*** Data section ***

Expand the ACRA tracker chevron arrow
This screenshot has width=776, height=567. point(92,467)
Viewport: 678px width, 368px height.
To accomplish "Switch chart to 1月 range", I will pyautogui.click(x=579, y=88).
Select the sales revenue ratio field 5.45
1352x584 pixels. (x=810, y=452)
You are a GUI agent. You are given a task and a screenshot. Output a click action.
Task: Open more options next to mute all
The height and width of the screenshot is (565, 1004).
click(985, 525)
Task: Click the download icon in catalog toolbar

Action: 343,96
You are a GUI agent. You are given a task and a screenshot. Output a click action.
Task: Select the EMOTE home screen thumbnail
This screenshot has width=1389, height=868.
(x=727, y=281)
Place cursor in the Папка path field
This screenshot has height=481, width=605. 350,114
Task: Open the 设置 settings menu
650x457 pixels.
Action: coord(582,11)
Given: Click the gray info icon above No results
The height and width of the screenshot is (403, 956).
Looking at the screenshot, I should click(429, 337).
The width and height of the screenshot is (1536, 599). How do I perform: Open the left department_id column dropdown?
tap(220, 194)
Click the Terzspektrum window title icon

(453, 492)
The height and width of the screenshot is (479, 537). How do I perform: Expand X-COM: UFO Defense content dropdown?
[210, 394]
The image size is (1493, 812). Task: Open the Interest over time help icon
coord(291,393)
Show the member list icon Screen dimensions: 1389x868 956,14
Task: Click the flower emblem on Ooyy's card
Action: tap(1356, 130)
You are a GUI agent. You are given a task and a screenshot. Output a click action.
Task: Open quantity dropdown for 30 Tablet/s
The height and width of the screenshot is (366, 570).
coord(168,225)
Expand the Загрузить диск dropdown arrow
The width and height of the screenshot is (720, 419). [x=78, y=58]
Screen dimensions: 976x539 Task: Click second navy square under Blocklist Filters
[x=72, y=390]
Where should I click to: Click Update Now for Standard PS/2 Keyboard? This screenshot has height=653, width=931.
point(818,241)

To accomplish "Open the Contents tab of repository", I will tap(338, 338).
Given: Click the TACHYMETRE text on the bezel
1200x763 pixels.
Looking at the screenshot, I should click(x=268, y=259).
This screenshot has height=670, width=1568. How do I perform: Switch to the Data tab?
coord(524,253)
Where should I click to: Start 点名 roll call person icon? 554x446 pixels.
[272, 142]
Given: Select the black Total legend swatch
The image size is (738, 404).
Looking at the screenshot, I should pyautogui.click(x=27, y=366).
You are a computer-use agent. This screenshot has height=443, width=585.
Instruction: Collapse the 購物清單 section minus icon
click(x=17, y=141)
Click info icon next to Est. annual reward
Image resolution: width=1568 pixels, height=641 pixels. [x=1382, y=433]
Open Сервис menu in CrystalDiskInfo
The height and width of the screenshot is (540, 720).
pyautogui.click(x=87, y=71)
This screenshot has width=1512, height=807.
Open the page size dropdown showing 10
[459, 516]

***

• _Work instructions_: Copy exactly, please, the span of lines that begins at the line with "Where should I click to: Click" and ends at the last line of the data, both included.

• _Answer to this task_:
Where should I click to: Click Update Now for Standard PS/2 Keyboard? This screenshot has height=653, width=931.
point(818,241)

To accomplish "Open the Contents tab of repository", I will tap(338, 338).
Given: Click the TACHYMETRE text on the bezel
1200x763 pixels.
Looking at the screenshot, I should click(x=268, y=259).
This screenshot has height=670, width=1568. How do I perform: Switch to the Data tab?
coord(524,253)
Where should I click to: Start 点名 roll call person icon? 554x446 pixels.
[272, 142]
Given: Select the black Total legend swatch
The image size is (738, 404).
Looking at the screenshot, I should pyautogui.click(x=27, y=366).
You are a computer-use agent. This screenshot has height=443, width=585.
Instruction: Collapse the 購物清單 section minus icon
click(x=17, y=141)
Click info icon next to Est. annual reward
Image resolution: width=1568 pixels, height=641 pixels. [x=1382, y=433]
Open Сервис menu in CrystalDiskInfo
The height and width of the screenshot is (540, 720).
pyautogui.click(x=87, y=71)
This screenshot has width=1512, height=807.
Open the page size dropdown showing 10
[459, 516]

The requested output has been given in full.